Bölüm 65

52 1 0
                                    


........Şirketten ayrılan Ender, kendisini bekleyen makam aracına binerek iş yerinden ayrıldı. Araç şoförüne eve gideceğini söyleyen Ender ,arka koltukta  yan camdan dışarıyı izledi. Aracın geçtiği yollara bir süre dalıp gitmişti. Bakışlarında ise bir boşluk vardı. Baktığı ile düşündüğü şeyler ,aynı kapıya çıkmıyordu. Her ne kadar şirketin müdürüne ,ekonomi ve tarih dersleri verse de ,aynı sağlamlığı ve iradeyi, aile hayatında bir türlü kuramıyordu. Bir kaç ay önce Avrupa'dan buraya kesin dönüş yapması ,babasının vefatı ve aile problemleri ,bu yük ağır geliyordu. Tüm bunların arasında babası ile küs iken onun hayata veda etmesi ,Enderde ayrı bir vicdan sızısı yaratıyordu.
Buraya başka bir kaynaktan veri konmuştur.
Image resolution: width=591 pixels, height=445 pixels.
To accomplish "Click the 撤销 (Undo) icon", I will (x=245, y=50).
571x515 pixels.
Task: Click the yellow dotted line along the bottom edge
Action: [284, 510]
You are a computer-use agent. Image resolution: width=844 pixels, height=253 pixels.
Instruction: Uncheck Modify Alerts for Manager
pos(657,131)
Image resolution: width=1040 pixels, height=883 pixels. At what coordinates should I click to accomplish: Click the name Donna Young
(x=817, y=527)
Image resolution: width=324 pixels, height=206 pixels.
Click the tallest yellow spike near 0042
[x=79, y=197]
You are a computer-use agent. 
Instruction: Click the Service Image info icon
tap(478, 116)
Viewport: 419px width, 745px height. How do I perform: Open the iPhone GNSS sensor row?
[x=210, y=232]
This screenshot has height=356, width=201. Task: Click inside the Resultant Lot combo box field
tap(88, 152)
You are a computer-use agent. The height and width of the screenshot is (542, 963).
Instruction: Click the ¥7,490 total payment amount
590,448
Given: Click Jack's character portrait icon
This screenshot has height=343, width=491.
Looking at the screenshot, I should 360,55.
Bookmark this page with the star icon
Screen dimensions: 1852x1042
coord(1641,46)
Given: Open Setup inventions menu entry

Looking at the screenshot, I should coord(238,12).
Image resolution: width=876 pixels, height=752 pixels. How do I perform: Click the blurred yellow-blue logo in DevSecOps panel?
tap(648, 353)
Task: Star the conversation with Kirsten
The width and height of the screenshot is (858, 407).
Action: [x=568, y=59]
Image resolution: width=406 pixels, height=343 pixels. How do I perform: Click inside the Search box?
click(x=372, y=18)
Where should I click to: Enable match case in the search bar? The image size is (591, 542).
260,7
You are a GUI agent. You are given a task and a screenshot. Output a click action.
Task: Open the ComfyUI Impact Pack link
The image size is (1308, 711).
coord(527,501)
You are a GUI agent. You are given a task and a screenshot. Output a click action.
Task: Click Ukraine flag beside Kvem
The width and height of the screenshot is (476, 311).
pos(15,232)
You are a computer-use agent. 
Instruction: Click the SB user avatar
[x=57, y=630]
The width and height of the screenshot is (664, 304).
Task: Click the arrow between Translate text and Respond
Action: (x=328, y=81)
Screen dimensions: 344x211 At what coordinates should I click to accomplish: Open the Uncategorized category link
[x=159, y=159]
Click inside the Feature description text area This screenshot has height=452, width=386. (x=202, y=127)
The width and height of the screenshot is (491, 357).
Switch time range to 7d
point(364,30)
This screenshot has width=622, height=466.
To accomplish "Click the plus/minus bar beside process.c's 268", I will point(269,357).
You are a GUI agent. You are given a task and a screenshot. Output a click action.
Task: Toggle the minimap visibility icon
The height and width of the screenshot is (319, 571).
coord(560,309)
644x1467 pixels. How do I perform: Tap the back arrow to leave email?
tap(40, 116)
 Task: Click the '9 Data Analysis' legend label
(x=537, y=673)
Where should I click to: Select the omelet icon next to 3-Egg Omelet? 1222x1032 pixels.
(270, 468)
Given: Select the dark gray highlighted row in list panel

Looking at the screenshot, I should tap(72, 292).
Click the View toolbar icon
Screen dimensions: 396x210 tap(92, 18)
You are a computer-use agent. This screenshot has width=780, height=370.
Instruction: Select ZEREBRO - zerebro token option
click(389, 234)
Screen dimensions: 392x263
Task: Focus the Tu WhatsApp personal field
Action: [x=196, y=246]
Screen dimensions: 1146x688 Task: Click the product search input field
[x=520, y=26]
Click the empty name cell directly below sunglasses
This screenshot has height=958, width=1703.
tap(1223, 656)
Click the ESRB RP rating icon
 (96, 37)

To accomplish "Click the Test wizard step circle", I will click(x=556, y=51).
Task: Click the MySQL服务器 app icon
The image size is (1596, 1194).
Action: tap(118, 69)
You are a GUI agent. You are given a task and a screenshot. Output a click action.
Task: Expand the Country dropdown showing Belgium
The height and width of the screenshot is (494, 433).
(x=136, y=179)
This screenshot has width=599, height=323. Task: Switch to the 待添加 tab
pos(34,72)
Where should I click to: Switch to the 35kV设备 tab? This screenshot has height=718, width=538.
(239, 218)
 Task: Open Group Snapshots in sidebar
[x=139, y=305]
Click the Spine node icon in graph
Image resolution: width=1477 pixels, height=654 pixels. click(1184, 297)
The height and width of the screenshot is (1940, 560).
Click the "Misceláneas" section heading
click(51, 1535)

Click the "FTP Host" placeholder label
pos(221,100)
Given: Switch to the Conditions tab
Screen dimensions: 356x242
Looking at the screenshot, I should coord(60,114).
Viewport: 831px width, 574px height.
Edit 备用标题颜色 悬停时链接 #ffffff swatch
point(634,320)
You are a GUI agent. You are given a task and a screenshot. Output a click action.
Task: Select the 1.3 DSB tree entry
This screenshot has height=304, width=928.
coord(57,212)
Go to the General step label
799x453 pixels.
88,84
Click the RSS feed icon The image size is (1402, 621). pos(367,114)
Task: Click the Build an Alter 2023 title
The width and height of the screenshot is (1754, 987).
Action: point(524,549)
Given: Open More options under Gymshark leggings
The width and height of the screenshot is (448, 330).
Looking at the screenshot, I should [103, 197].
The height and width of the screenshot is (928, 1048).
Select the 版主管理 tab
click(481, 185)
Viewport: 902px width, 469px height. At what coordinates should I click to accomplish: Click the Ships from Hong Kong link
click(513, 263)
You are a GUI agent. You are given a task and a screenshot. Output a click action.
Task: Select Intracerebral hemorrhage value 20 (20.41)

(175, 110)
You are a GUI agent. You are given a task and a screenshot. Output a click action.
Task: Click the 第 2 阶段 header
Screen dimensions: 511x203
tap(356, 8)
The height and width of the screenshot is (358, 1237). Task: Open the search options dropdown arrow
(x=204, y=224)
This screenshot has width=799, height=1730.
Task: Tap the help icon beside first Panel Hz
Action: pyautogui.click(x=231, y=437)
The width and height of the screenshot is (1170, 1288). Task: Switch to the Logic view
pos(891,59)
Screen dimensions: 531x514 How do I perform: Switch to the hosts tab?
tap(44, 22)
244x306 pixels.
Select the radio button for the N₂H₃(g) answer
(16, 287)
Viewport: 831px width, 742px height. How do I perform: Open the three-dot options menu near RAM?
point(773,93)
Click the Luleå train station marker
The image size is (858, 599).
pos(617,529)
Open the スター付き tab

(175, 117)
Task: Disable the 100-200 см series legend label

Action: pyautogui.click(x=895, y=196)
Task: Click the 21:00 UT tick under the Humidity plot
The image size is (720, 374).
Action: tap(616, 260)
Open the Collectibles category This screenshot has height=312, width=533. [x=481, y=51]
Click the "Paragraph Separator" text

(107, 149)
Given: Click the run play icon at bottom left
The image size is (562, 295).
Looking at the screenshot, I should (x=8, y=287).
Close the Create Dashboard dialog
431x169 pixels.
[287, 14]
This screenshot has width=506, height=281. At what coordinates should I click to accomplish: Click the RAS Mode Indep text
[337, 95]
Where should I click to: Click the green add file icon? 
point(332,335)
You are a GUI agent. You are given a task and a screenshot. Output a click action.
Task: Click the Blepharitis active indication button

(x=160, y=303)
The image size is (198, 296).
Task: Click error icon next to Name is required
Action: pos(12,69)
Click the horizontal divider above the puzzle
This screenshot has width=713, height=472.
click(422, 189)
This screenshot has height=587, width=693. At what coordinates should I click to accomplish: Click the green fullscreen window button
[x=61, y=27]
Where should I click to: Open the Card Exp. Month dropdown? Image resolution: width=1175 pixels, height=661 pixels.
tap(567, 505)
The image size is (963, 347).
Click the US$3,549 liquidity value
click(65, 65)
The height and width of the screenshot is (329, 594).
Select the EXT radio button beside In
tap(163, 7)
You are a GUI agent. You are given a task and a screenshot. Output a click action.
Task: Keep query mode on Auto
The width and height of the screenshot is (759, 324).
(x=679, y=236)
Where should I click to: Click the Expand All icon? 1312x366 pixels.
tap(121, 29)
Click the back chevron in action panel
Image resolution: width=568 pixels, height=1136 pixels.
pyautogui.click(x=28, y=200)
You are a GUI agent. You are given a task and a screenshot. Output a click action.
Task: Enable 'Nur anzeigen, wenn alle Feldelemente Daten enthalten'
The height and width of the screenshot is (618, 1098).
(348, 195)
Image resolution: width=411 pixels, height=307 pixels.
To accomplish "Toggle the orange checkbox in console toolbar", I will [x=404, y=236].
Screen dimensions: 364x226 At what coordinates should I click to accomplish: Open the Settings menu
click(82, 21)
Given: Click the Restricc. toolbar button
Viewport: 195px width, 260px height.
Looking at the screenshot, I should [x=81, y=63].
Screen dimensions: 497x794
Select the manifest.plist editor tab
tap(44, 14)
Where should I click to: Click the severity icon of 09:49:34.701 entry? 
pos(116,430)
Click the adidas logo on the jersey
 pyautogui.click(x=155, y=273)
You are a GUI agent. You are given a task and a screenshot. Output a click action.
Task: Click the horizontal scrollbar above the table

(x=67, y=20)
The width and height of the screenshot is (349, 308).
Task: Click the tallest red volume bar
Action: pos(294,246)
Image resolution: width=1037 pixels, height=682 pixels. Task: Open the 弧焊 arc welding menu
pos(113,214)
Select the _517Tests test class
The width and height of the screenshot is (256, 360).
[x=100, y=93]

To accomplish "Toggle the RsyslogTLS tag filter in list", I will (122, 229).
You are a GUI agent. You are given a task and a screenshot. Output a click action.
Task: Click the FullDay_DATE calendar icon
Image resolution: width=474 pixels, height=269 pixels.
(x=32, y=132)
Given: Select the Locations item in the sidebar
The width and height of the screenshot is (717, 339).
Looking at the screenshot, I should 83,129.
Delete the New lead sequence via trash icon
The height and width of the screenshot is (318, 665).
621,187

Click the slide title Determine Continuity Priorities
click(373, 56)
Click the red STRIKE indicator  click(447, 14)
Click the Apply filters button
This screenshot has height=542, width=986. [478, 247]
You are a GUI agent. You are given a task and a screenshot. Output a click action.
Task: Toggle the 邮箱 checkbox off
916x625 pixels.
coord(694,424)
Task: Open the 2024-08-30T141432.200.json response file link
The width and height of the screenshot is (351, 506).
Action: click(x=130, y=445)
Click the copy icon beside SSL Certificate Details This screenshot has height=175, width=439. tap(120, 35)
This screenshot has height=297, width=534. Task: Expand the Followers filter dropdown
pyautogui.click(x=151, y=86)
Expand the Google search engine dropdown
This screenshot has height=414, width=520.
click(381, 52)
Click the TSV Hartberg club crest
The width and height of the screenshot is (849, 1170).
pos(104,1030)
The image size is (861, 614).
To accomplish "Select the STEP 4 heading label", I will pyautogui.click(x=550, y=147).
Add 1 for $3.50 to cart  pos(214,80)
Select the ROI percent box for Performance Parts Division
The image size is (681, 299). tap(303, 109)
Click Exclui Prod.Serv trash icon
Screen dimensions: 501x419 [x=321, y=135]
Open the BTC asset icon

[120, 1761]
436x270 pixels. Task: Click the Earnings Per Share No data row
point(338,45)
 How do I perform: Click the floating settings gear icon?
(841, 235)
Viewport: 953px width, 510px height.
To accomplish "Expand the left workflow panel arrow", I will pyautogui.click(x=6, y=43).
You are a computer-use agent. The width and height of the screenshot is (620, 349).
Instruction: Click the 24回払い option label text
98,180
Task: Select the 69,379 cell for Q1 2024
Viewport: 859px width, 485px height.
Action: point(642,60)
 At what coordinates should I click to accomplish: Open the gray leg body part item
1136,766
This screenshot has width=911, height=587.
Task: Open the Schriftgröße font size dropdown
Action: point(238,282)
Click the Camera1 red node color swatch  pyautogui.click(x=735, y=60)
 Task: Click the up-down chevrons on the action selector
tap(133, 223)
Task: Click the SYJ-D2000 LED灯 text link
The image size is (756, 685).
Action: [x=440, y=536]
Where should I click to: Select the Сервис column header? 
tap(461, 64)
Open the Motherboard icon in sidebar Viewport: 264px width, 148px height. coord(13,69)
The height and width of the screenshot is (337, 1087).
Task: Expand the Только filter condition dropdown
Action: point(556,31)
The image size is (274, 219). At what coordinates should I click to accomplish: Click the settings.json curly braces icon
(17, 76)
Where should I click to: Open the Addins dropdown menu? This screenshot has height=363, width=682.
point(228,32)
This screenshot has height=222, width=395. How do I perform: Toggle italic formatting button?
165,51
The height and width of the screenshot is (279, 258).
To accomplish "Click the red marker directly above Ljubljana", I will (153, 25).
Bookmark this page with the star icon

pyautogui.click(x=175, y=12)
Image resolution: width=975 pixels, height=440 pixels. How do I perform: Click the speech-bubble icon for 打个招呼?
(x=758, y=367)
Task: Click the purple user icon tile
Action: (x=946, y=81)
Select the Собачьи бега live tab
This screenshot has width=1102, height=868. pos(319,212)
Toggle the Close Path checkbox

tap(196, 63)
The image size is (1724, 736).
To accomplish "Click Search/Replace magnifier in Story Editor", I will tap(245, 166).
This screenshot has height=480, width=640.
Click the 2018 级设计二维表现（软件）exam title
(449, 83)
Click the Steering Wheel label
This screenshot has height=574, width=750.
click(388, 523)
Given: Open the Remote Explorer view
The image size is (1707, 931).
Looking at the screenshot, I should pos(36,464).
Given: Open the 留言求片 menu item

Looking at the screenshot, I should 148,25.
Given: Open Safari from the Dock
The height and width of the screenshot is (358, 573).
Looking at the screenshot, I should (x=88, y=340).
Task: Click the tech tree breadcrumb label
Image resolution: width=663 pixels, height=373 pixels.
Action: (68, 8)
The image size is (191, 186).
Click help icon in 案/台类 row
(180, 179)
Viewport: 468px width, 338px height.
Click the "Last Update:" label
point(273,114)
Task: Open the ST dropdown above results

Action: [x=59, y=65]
On yıl önce Nubar ile Avrupa'dan döndükten sonra ,babası ile tekrar bir sözlü kavga yaşaması, aralarının açılmasına sebep olmuştu, tıpkı yıllar önce olduğu gibi ,yaşanan bu ikinci kavganın sebebi ,Enderin, Nubar ile Avrupa'ya gidişi ve orada yaşanan olaylar. Enderin babası onu meğer takip ettirip olan biten her şeyden haberi olmuş. Ender Avrupa'dan dönünce şiddetli bir kavga tutuştular ,bu kavga sonrası eşini de alan Ender, bir daha dönmemek üzere Avrupa yerleşti, taki babasının vefatına kadar.

                                                Araç şoförü bir ara aynadan, Enderin dalgın bir şekilde dışarıyı izlediğini gördü ,kafasını Endere çevirmeden..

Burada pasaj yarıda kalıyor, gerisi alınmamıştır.